The state argued that because the defendant had been sentenced to community corrections and the
trial court retained authority over her sentence, her case had not been “finally terminated or stricken
from the docket and the defendant discharged by the court.” The bonding company relied on T.C.A.
§ 40-11-138(b), which states,
In addition to any other provisions releasing sureties from
their obligations, a bail bondsman or surety shall also be released
from its obligation under a bail bond upon the disposition of the
charge against the surety’s principal. A disposition shall include, but
shall not be necessarily limited to, conviction, acquittal, a plea of
guilty, agreement with the state, whether designated diversion or
otherwise, or retirement; provided, that where the disposition is a
conviction or plea of guilty, the surety, unless relieved by the court,
shall remain liable on the criminal appearance bond until the court
renders the defendant’s sentence.
This court agreed with the defendant, noting that T.C.A. §§ 40-11-130 and -138(b) “should be read
to coincide” and that -138(b) “clearly states that when a sentence is rendered following a guilty plea
or conviction, then the surety is released from its obligation under the bail bond.” Id., slip op. at 5-6.

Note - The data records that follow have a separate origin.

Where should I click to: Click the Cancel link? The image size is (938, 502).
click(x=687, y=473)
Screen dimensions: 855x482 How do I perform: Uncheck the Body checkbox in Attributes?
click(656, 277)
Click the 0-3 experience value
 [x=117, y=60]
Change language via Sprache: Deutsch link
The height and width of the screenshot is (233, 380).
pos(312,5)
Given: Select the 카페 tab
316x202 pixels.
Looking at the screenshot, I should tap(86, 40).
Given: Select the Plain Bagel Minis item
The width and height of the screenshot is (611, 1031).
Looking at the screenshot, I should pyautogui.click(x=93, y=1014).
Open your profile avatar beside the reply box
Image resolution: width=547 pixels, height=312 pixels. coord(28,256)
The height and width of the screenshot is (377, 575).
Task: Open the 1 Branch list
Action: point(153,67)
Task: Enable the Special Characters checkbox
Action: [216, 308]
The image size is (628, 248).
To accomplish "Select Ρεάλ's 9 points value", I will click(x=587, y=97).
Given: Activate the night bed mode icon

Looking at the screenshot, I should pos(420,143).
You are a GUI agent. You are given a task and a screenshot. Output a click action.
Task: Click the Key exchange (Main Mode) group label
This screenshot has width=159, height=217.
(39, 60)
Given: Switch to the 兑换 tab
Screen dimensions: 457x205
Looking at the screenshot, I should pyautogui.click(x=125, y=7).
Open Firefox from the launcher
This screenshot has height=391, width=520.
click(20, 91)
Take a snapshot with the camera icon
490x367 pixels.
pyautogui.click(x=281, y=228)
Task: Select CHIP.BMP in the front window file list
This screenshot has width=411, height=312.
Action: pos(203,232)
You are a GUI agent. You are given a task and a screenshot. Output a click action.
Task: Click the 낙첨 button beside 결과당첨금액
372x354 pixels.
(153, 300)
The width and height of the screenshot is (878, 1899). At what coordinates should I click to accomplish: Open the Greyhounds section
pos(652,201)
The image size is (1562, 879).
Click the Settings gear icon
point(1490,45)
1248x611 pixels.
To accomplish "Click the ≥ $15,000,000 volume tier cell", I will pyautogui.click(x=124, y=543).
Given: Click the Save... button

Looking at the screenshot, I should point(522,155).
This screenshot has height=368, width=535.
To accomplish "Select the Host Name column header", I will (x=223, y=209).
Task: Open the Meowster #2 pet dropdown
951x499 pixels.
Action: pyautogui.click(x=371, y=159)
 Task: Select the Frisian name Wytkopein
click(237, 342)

This court concluded that pursuant to the legislative intent and plain language in T.C.A. §§ 40-11-
130 and -138(b), the bonding company was released from liability when the defendant pled guilty
and was sentenced. Id. at 7.
However, as noted in Sharon Melton, the Tennessee legislature amended T.C.A. § 40-11-130
after Ms. Melton’s guilty plea. The statute currently provides, in pertinent part, as follows:
(a) Where the defendant in a criminal case executes a bond or
recognizance before any court or other person authorized by law to
take the same for the defendant’s personal appearance before a court
to answer a criminal charge, such bond or recognizance shall be valid
and binding upon the defendant and the defendant’s sureties thereon
until the time allowed by law for the defendant to appeal a finding of
guilt to the court of criminal appeals. . . .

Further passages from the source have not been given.